El presidente izquierdista de Bolivia, Luis Arce, cumple este martes 100 días en el poder en plena crisis del Covid-19 y manteniendo un delicado equilibrio con su mentor, el influyente exmandatario Evo Morales.

Ministro de Economía durante gran parte del mandato de Morales (2006-2019), Arce asumió la presidencia el 8 noviembre de 2020 tras ganar a sus rivales de centro y derecha en los comicios del 18 de octubre con el 55,11% de los sufragios.

Su llegada al poder con las banderas del partido Movimiento Al Socialismo (MAS) puso fin a la presidencia interina de la derechista Jeanine Áñez, y permitió el regreso a Bolivia de Morales después de un año exiliado en México y Argentina.

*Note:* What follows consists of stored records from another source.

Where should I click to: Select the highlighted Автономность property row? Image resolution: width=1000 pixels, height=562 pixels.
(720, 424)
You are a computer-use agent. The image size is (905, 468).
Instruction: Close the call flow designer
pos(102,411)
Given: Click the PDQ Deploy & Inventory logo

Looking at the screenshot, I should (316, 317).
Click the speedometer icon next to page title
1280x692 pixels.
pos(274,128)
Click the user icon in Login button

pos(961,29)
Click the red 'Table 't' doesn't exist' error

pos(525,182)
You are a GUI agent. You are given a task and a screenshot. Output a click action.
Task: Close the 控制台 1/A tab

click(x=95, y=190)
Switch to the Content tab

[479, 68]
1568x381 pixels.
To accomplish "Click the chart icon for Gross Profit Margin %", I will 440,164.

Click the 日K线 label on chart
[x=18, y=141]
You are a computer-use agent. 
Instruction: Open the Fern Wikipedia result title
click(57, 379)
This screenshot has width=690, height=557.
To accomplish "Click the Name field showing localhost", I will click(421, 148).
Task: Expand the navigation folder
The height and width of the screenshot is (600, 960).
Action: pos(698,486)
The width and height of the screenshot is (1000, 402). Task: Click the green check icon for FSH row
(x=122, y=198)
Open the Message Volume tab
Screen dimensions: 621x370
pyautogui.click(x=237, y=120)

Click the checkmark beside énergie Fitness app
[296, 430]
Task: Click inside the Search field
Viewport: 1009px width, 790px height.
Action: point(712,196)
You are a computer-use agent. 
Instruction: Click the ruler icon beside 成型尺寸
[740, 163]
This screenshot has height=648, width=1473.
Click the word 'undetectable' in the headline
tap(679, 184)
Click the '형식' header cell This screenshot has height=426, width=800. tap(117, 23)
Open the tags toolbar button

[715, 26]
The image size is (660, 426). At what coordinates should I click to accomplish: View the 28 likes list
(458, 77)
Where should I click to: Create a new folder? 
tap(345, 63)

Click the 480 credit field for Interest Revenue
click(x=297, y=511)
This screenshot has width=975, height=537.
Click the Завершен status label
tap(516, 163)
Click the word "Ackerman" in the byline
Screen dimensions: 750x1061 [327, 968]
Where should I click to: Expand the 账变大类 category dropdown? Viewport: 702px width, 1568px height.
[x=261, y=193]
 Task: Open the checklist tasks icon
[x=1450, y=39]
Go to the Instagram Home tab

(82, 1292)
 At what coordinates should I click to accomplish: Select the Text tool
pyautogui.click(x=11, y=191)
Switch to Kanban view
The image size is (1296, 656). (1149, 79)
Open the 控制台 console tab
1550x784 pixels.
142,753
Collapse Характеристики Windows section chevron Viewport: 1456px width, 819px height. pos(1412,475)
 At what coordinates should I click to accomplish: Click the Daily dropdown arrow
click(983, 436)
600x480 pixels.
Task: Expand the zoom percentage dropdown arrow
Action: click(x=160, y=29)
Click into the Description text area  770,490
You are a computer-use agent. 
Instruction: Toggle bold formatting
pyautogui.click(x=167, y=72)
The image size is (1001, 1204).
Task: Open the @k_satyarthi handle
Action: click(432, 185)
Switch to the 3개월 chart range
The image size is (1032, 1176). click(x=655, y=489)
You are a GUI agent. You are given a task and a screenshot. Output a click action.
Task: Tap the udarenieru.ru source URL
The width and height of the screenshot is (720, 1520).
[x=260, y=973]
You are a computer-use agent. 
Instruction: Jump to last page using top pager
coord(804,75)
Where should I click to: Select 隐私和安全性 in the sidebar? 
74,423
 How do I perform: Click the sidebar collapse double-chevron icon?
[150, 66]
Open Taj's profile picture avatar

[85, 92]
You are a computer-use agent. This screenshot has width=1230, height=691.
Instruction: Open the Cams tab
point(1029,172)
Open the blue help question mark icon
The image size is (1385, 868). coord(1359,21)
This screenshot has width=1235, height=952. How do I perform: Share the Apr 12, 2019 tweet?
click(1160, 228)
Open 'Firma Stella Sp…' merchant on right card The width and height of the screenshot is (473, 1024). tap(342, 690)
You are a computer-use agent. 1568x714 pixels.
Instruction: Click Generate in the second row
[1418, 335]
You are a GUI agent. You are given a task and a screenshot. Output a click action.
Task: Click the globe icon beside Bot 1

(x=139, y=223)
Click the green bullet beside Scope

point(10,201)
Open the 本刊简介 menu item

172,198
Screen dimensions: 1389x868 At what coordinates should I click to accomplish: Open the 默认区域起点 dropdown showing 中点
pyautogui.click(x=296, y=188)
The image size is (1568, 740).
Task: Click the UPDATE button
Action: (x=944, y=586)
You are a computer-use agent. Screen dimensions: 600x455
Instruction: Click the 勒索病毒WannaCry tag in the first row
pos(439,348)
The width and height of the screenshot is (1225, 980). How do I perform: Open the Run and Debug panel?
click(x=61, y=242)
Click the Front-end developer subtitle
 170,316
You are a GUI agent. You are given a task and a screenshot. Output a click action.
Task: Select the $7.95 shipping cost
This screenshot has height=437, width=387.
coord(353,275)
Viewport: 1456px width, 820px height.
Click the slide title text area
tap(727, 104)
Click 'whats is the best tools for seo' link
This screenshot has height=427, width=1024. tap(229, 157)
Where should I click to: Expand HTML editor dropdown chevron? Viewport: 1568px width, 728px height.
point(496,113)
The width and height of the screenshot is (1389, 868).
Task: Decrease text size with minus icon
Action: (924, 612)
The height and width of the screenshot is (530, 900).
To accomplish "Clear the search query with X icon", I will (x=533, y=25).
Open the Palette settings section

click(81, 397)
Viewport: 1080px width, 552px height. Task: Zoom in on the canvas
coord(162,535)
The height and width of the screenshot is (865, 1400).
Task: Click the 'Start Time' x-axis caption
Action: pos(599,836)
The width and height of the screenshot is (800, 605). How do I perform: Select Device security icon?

Todo hacía suponer que por su fuerte personalidad, el exgobernante indígena y leal amigo de Venezuela y Cuba manejaría el poder en la sombra.

Pero el nuevo mandatario ha buscado mantener cierta distancia de Morales.

Durante la campaña electoral, Arce aseguró que Morales no tendría "ningún papel" en su gestión y en su discurso inaugural ni lo mencionó.

Recibió críticas de sus rivales por designar en algunos cargos a varios allegados del expresidente -su hija Evaliz Morales ahora es funcionaria de la Procuraduría General-, la mayoría fueron nombrados como embajadores y ninguno en su gabinete.

El senador oficialista Leonardo Loza respondió a las críticas diciendo que los exfuncionarios de Morales coadyuvan en la actual gestión y que "la derecha no tiene moral para criticar".

Sin embargo, Oscar Ortiz, exministro de Economía durante el gobierno de Áñez, afirma que el exmandatario opina sobre temas del gobierno como si diera instrucciones y que pretende ser "el poder detrás del trono".

Poder de las bases

Morales, que ascendió al poder sobre los hombros de su activismo en el sindicalismo de los productores de hoja de coca, se encontró con un MAS renovado, con el poder ahora en manos de las bases, ya no del líder fundador.

En varias ciudades sufrió el rechazo de los militantes a sus designados para candidatos a gobernadores o alcaldes en los comicios de marzo, pero la zanja quedó claramente ilustrada cuando una silla impactó en su cabeza durante una asamblea del partido en diciembre en su bastión cocalero de Chapare.

"Hay una recuperación del poder en manos de los sectores sociales (...), el partido está recuperando su propia personalidad", dice a la AFP la socióloga María Teresa Zegada.

Morales aspira a seguir conduciendo el partido y ser el próximo candidato presidencial del MAS en 2026, según Carlos Cordero, académico de la estatal Universidad Mayor San Andrés y de la Universidad Católica.

Rol del Estado

Pero en las políticas, Arce ha retomado la idea de su mentor de fortalecer el papel del Estado en la economía como vía para impulsar el desarrollo.

Su gobierno se concentra en reactivar una millonaria planta de urea y amoníaco en la región cocalera del Chapare (centro), el bastión de Morales, e industrializar el litio en el Salar de Uyuni (suroeste), la planicie de sal más grande del mundo, proyectos que requieren inversiones públicas masivas.

Tras los conflictos poselectorales de 2019, que dejó unos 35 muertos, y las tensiones durante el gobierno de Áñez, Arce "ha logrado la paz social", dijo Zegada.

Pero "se necesitan medidas para la recuperación económica, para la estabilidad económica, es lo que está faltando", agrega la profesora de la estatal Universidad Mayor de San Simón.

Bolivia acumula 237.000 contagiados de Covid-19 y 11.200 fallecidos, con una población de 11,5 millones de habitantes

Frente a una economía golpeada por la pandemia -se espera una contracción del PIB de 8,4% y un déficit fiscal de 12,3% en 2020-, el gobierno decidió el pago de un bono de 1.000 bolivianos (144 dólares) a desempleados y familias pobres.

Pero aún está pendiente su propuesta para reactivar la minería, principal actividad exportadoras del país, dijo Cordero.